RIGA - According to the latest SEB Baltic Household Outlook, the tax wedge of a single average wage earner was the highest in Latvia – 44.2 percent in 2011.
It means that a single taxpayer at average earnings in Latvia took home only 55.8 percent of what he cost to his employer in 2011. The tax wedge in Lithuania (40.7 percent) and in Estonia (40.1 percent) was lower than the EU average (43.7 percent).
Latvia also had a higher tax burden on low wage earners, compared to Lithuania and Estonia. In Latvia, the tax wedge of a worker with 67 percent of average earnings was 43.4 percent in 2011, whereas in Lithuania and Estonia the tax wedge for lower income workers was 38.9 and 38.8 percent respectively. In the EU, the average tax wedge for this income group amounted to 39.6 percent.
In 2011, Latvia had the seventh highest tax wedge for low-income earners in the EU.

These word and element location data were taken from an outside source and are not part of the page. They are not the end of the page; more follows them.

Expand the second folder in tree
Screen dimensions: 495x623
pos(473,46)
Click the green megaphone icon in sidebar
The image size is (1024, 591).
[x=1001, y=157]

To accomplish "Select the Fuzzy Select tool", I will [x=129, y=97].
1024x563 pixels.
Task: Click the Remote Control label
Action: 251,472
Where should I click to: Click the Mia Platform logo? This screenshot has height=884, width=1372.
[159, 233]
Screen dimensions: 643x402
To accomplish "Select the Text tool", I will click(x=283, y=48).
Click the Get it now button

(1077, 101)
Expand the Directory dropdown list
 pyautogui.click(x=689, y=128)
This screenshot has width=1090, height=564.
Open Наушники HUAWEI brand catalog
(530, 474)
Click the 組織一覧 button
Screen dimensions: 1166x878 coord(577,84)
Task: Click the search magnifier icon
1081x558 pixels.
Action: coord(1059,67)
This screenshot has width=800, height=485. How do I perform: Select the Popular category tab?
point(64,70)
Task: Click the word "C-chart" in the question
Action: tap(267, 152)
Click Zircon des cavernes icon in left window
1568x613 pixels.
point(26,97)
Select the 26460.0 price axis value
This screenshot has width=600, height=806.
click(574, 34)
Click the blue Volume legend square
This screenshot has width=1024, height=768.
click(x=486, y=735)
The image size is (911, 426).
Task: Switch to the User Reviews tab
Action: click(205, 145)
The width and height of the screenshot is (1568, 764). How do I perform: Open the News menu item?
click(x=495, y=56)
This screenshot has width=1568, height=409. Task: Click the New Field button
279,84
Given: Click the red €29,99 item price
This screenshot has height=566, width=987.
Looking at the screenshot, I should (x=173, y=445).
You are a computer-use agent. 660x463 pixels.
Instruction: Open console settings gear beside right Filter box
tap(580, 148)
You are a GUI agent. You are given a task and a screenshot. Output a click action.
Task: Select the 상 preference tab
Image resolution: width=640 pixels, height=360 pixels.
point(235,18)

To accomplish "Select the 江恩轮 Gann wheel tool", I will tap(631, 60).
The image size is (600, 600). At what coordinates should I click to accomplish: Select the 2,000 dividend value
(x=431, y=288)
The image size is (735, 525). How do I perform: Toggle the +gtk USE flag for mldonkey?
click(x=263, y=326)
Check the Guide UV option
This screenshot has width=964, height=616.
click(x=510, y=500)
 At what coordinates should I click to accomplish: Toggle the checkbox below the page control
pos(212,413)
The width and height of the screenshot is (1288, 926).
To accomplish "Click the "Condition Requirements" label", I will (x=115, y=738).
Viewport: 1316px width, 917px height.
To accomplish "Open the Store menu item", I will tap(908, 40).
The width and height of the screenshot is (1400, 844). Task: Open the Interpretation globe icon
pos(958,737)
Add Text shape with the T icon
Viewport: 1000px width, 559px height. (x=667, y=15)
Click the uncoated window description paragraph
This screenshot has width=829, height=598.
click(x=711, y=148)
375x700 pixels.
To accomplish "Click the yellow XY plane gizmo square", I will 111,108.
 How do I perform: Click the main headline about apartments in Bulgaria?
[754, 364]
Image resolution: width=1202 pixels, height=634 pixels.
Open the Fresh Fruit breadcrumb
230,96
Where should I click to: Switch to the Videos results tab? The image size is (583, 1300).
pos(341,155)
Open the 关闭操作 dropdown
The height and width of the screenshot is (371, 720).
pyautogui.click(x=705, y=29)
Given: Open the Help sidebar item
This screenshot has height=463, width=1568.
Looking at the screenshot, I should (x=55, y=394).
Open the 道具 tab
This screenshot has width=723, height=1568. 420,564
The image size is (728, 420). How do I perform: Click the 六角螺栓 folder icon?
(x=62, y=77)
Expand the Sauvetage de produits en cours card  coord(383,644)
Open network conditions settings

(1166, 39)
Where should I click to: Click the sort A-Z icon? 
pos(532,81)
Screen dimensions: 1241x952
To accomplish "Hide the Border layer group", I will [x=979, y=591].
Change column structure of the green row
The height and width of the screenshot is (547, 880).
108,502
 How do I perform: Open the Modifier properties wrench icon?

As a result of the PIT rate cut to 24 percent, the tax wedge for average wage earners in Latvia will decrease by 0.6 percentage points. However, Latvia still has the highest tax wedge on labor among the Baltic States. In Estonia, the cut in unemployment insurance tax to 3 percent (previously 4.2 percent) will also decrease the tax burden on labor.